Chemistry 101

Prologue

Section 1 of 14


PROLOGUE


BEFORE CHEMISTRY HAD a name, it was just fire and curiosity.

Somebody threw something into the flames and it changed. Melted. Fizzed. Smoked. Blew up. Nobody knew why, they just knew it did. So they did it again.

Not because they understood it. Because it was magic.
Not card tricks and fairy dust. Real magic. The kind that turns stone into metal. Grape juice into a blackout. Stone into a blade. A handful of nothing into something that kills.

The world was full of reactions, and humans were the only things dumb enough, or smart enough, to start poking them.

That’s chemistry in its rawest form.
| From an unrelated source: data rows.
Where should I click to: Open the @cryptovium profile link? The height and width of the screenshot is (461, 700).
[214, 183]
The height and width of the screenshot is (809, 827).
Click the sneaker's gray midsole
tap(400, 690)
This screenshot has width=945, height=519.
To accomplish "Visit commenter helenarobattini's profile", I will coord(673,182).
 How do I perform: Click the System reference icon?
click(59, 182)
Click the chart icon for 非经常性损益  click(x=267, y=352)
Not a science. Not a subject. A vibe. A reaction. A temptation.

Because the moment you realize the world can change, you start trying to control it.
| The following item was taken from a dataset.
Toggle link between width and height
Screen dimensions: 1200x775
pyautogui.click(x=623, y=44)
We weren’t measuring. We were praying.
We weren’t isolating variables. We were mixing whatever we had and seeing who survived.
And yet, somehow, we were getting somewhere.

The ones who burned themselves in the name of gold? Alchemists.
The ones who sniffed fumes until they saw God? Mystics.
The ones who figured out how to boil poison, pull out medicine, and leave behind a recipe? Accidental chemists.

They didn’t need goggles. They needed guts.

This book is about how we figured it out.

How we went from sacred smoke to rocket fuel.
From potions to patents.
From myth to molecule.

It’s not about what’s on the periodic table.
It’s about how we built the damn thing.
And what that says about us.

Because chemistry doesn’t just tell you what stuff is.
It tells you what people want.

Gold. Immortality. Clean clothes. Loud bangs. Better highs. Faster cars. Thinner phones. Longer lives. Softer hair. Sharper knives. Hotter food. Cooler reactions.

And that’s the secret.

Chemistry’s not just a science.

It’s the story of everything we’ve ever tried to change.